Women in White
Quantos filmes eu já assisti onde os negros norte-americanos cantam
numa igreja? As mulheres com vozeirões potentes entoam palavras de
louvor ao Senhor no coro; o pastor grita e gesticula para espantar o
demônio e trazer a palavra de Deus aos seus párocos; homens, mulheres
e crianças cantam, dançando com as mãos levantadas e espalmadas,
dizendo 'Amém!', 'Aleluia!', 'Deus te abençoe!', 'Graças ao Senhor!' e
outras palavras de concordância e contentamento.
Perdi as contas de quantas vezes vi essas cenas em telas de cinema e
tv. A última vez foi há umas semanas atrás, quando revi o clássico The
Blues Brothers, e mais uma vez me encantei com a cena musical na
igreja: o coro de mulheres e James Brown de pastor comandando a sessão
de canto e dança dos fiéis, que culmina com Jake Blues [John Belushi]
tendo uma epifania, envolto em luz, dançando e cantando com o resto
dos negros na igreja.
Eu sou amante do Blues, a música do demônio, dos marginais, dos
bêbados, drogados, do sexo, da dor de cotovelo, enfim, o oposto do que
é cantado nas igrejas.
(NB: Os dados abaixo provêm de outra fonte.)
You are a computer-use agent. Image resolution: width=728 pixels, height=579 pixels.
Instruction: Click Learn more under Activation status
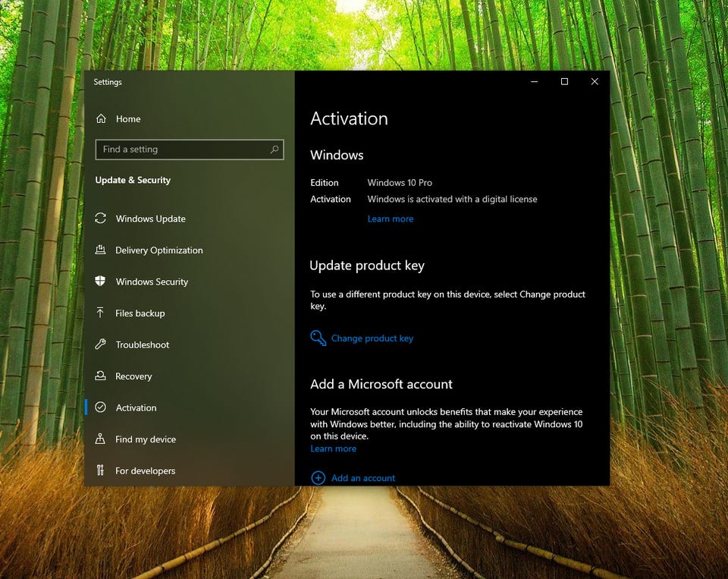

O Blues e o Gospel não se misturam. Quem canta
Gospel não canta Blues. Dois estilos antagônicos - onde um glorifica o
Senhor e o outro faz pactos com o diabo - mas ao mesmo tempo tão
similares na maneira gutural como a música é cantada, vinda da alma,
em transe, em êxtase.
Minha experiência com o Blues tem sido gratificante, mas eu ainda não
tinha tido a oportunidade de ouvir o Gospel na fonte, onde ele é mais
genuíno e autêntico: na igreja. Mas o meu dia chegou quando eu li no
jornal que a Igreja Batista do Novo Testamento de North Highlands [uma
das inúmeras cidades pertencentes à grande Sacramento] iria ter um
concerto de Gospel aberto ao público, para celebrar o 'Women in White
Workshop Choir'. Eu não tinha a menor idéia do que iria encontrar lá,
mas estava decidida a ter finalmente a minha vivência da música negra
sagrada, em devoção ao Senhor.
Era uma igreja pequena, na esquina de uma avenida numa área isolada.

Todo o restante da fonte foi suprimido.